Controlling the Car Becomes Difficult
- Low tire pressure can cause the sidewalls of the tire to flex.
- However, the extent to which the sidewall flexes increases while navigating a turn or when applying brakes.
- This can impact traction and cause both the tires as well as the car to become unstable.
- When this happens, you will find that your steering response time is affected and the braking distance for the car increases.
- If the stability of your tires and the braking is impacted, then it increases the risk for accidents and crashes.
7 Important Things You Need to Know About Checking Tire Pressure
- Pencil-style gauges might be popular; however, they don’t often give accurate readings of tire pressure. It is better to use digital or analog gauges which offer a more relatively accurate reading.

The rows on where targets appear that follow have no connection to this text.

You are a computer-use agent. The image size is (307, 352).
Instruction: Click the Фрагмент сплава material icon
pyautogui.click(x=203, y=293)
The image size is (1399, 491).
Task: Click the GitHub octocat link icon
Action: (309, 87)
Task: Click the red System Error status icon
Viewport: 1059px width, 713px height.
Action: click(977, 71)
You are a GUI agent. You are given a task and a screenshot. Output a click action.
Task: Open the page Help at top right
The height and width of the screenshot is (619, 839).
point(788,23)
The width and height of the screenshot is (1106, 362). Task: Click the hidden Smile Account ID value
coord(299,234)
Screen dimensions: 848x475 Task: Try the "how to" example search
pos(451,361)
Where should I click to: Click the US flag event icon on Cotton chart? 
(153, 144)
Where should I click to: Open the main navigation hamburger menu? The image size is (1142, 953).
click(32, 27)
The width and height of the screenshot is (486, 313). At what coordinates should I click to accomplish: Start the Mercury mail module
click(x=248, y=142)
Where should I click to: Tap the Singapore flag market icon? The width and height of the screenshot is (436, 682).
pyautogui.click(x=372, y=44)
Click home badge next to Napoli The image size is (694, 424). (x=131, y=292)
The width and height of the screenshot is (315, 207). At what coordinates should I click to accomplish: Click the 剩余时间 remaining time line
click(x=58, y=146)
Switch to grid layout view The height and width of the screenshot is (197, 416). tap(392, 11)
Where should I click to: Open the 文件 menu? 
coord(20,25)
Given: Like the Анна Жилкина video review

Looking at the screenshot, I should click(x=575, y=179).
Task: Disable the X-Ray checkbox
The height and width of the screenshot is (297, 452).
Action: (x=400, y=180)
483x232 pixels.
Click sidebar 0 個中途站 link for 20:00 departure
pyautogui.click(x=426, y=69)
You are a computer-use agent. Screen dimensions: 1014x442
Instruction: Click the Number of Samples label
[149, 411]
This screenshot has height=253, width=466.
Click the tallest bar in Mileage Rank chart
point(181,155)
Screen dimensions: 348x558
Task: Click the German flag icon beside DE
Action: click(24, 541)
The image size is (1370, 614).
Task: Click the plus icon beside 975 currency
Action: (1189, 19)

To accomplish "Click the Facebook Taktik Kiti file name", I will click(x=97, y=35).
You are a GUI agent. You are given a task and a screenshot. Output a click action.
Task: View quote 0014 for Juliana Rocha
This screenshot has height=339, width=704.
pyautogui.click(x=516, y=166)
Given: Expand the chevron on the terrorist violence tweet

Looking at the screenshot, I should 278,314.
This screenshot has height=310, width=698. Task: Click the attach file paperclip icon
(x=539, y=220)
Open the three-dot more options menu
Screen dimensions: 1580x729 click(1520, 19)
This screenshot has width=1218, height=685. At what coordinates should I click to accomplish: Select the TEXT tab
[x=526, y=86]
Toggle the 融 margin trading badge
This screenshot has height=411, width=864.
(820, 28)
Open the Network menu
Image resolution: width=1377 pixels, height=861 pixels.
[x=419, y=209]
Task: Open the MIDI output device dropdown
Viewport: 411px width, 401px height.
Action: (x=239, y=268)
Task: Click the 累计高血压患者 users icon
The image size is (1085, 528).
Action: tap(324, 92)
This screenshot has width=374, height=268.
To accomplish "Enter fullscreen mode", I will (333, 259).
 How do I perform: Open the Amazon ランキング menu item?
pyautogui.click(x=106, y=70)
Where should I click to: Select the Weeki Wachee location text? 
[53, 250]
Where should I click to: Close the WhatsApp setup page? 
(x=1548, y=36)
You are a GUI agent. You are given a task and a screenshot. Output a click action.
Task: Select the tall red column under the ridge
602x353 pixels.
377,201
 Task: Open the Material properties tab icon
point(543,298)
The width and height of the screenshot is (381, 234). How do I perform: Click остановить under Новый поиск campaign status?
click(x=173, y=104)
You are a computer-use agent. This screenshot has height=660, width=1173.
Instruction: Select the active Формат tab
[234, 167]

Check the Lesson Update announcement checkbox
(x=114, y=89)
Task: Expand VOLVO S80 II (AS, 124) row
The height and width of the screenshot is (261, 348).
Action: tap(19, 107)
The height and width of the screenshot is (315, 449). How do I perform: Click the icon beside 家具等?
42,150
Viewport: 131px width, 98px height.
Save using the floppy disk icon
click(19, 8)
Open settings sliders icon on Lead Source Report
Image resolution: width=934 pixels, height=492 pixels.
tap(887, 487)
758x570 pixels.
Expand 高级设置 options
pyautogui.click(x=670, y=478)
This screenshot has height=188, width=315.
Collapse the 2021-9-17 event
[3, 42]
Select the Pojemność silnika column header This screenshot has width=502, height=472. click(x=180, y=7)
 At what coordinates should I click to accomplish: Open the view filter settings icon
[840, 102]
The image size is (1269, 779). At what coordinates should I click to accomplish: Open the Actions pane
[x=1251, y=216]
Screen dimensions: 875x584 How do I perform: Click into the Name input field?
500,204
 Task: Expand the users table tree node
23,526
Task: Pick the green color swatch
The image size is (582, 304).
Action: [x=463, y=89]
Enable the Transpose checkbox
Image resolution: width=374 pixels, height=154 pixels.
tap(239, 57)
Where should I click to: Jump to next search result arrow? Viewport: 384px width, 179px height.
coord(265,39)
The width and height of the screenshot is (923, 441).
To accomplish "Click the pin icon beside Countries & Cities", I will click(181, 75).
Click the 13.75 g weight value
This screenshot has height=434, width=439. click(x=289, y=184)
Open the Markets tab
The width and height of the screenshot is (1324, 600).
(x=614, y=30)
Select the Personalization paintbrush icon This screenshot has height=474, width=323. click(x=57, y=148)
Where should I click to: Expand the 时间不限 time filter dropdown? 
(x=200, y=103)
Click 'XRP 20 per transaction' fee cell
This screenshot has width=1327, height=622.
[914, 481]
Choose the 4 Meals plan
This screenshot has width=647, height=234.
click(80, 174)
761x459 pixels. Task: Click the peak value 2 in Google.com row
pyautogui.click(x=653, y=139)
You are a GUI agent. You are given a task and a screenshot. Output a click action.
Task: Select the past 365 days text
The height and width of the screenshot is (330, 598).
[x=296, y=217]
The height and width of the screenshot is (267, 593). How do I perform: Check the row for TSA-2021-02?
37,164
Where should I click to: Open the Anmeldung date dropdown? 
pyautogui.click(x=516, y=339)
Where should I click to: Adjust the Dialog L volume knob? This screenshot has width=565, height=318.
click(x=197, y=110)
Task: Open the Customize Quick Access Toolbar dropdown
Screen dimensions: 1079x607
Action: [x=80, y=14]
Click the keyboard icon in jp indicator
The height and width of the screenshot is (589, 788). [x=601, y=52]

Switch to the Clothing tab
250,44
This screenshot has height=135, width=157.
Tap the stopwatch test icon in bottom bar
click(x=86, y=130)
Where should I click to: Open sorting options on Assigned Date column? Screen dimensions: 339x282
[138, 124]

- Make sure you check the tire pressure when the tire is cold or when the tire is at normal air temperature.
- Make sure you check the pressure for all four tires at the same time – keep in mind that several factors impact your tire pressure which means that it is not necessary for all four tires to give the same reading at one time.
- Radial tires tend to look the same regardless of whether they are over inflated or under inflated. To check the pressure of radial tires, use a gauge and be sure to check the pressure at least once a month.
- We recommend you check your tire pressure at least once a month or at least once every two months. In addition, it is best to have your tires rotated every 5,000 to 10,000 miles to help equalize the tread and to increase the longevity of your car tires.
- While checking the pressure for all four tires, make sure you check the spare tire as well.
- If you plan on travelling long distance, make sure you have your car tire pressure checked. You don’t want to be stranded on the side of the road during an Arizona summer.